++++ READING TEXT ++++
Opinion
CIVIL ACTION NUMBER: 14-1918 SECTION: "A"(5)
09-10-2014
REPORT AND RECOMMENDATION
Pro se Plaintiff, Wilmer Anthony Segue, III, has initiated the above-captioned 42 U.S.C. §1983 proceeding in forma pauperis ("IFP") against Defendants, the District Attorney's Office for the Parish of St. Tammany, Judge Peter J. Garcia of the Twenty-Second Judicial District Court for the Parish of St. Tammany, St. Tammany Parish Assistant District Attorney Joseph Oubre, Detective Brian Brown of the Slidell Police Department, Attorney P. David Carollo, and Belinda Seals. (Rec. doc. 1, pp. 1, 4).
Plaintiff is an inmate of the St. Tammany Parish Jail in Covington, Louisiana, following his November 6, 2013 conviction of carnal knowledge of a juvenile. A review of the complaint that Plaintiff filed in this matter reveals that it falls far short of satisfying the requirements of Rule 8(a)(2) of the Federal Rules of Civil Procedure, in that it fails entirely to set forth a ". . . short and plain statement of the claim showing that the pleader is entitled to relief; . . ." (Rec. doc. 1, p. 6). Rather, the reader of the complaint is referred to attachments in the form of "motion[s]" which Plaintiff purports to have "filed" against each of the Defendants. (Id.). A review of those materials, however, reveals nothing in the way of "motions" as that term is generally understood and certainly no writings that ". . . state with particularity the grounds for seeking the order" as required by Rule 7(b)(1)(B). (Rec. doc. 1-1, pp. 1-59). Instead, the Court is presented with various and sundry documents separated by rudimentary indexes from which it must endeavor to divine the nature of the claims that Plaintiff attempts to assert. (Id.). Those documents are described more fully below.
++++ EXTRACTED DATA ++++
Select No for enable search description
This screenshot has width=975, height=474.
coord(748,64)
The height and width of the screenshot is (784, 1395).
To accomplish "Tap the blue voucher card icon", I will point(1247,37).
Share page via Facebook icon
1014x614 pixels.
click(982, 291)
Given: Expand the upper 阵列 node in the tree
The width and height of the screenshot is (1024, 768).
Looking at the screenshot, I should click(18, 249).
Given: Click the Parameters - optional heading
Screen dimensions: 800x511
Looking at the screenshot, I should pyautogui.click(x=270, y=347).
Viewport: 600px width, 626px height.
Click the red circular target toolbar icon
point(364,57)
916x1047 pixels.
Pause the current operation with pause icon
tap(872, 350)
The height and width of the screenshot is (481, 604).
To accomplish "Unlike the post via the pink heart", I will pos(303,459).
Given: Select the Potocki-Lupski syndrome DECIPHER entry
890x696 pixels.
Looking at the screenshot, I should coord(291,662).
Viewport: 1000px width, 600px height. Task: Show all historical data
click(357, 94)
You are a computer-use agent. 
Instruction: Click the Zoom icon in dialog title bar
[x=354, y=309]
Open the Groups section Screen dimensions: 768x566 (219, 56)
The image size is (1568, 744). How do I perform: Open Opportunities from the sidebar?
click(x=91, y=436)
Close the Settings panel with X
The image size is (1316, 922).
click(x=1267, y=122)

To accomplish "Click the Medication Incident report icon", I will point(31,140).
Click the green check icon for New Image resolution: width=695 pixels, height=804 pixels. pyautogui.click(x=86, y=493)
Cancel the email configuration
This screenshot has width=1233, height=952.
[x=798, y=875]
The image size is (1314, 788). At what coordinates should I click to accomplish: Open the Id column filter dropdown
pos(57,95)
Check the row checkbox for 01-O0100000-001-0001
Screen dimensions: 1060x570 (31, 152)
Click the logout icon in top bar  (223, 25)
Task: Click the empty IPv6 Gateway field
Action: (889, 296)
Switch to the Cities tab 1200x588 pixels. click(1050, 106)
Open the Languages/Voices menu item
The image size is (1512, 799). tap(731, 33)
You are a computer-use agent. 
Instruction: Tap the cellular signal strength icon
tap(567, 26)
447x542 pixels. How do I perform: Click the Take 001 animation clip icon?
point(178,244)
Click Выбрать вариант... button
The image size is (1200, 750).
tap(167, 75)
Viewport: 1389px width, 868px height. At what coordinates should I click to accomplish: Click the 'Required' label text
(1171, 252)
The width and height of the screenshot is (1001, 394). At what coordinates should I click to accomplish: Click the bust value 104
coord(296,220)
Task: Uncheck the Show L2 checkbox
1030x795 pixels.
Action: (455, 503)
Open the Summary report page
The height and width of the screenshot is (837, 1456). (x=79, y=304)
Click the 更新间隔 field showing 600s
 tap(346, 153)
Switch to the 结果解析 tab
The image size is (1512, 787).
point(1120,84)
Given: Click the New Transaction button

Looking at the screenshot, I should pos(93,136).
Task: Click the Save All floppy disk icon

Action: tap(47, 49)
++++
STATED TASK A ▸
Change "Switch" to "Change" in the records, starting with the line with "Click the logout" and going on through the end of the records, and give those lines back with nothing else altered.
STATED TASK B ▸
Take the report on the civil rights complaint further, continuing from its last sentence.
The records have no connection to the text.

EXERCISE RESULT A ▸
Click the logout icon in top bar  (223, 25)
Task: Click the empty IPv6 Gateway field
Action: (889, 296)
Change to the Cities tab 1200x588 pixels. click(1050, 106)
Open the Languages/Voices menu item
The image size is (1512, 799). tap(731, 33)
You are a computer-use agent. 
Instruction: Tap the cellular signal strength icon
tap(567, 26)
447x542 pixels. How do I perform: Click the Take 001 animation clip icon?
point(178,244)
Click Выбрать вариант... button
The image size is (1200, 750).
tap(167, 75)
Viewport: 1389px width, 868px height. At what coordinates should I click to accomplish: Click the 'Required' label text
(1171, 252)
The width and height of the screenshot is (1001, 394). At what coordinates should I click to accomplish: Click the bust value 104
coord(296,220)
Task: Uncheck the Show L2 checkbox
1030x795 pixels.
Action: (455, 503)
Open the Summary report page
The height and width of the screenshot is (837, 1456). (x=79, y=304)
Click the 更新间隔 field showing 600s
 tap(346, 153)
Change to the 结果解析 tab
The image size is (1512, 787).
point(1120,84)
Given: Click the New Transaction button

Looking at the screenshot, I should pos(93,136).
Task: Click the Save All floppy disk icon

Action: tap(47, 49)

EXERCISE RESULT B ▸
With respect to Defendant, the St. Tammany Parish District Attorney's Office, Plaintiff attaches to his complaint copies of an arrest register, a Department of Corrections Master Record, a single page from a case reported in the Southern Reporter, an undated letter from the St. Tammany Public School System, and what appears to be excerpts from a Department of Corrections manual, all of which bear handwritten annotations and points of emphasis. (Rec. doc. 1-1, pp. 1-8). As best as the Court can determine, what Plaintiff is attempting to demonstrate through these documents is that the District Attorney created illegal rap sheets, altered Plaintiff's arrest record, and reported him to be a registered sex offender before he was ever convicted. (Rec. doc. 1-1, p. 1-8).
As to Defendant, Judge Garcia, Plaintiff provides the Court a copy of a transmittal letter from the clerk of the state district court, along with a copy of a motion for reconsideration that was denied by the Judge on July 28, 2014. (Rec. doc. 1-1, pp. 9-16). Two other motions that were referenced in the index preceding these documents are not included in Plaintiff's filing.
With respect to Defendant, Detective Brian Brown, Plaintiff furnishes a copy of an email that had been sent to him by a private citizen relating an encounter she and her daughter had allegedly had with Plaintiff in January of 2013; excerpts from what appears to be the affidavit supporting Plaintiff's arrest warrant; Facebook exchanges in which the Detective reportedly held himself out to be a female teenager; an unsigned waiver of rights form; and largely illegible copies of pictures of a cell phone purportedly depicting the Detective obtaining Plaintiff's address via Mapquest. (Rec. doc. 1-1, pp. 17-30).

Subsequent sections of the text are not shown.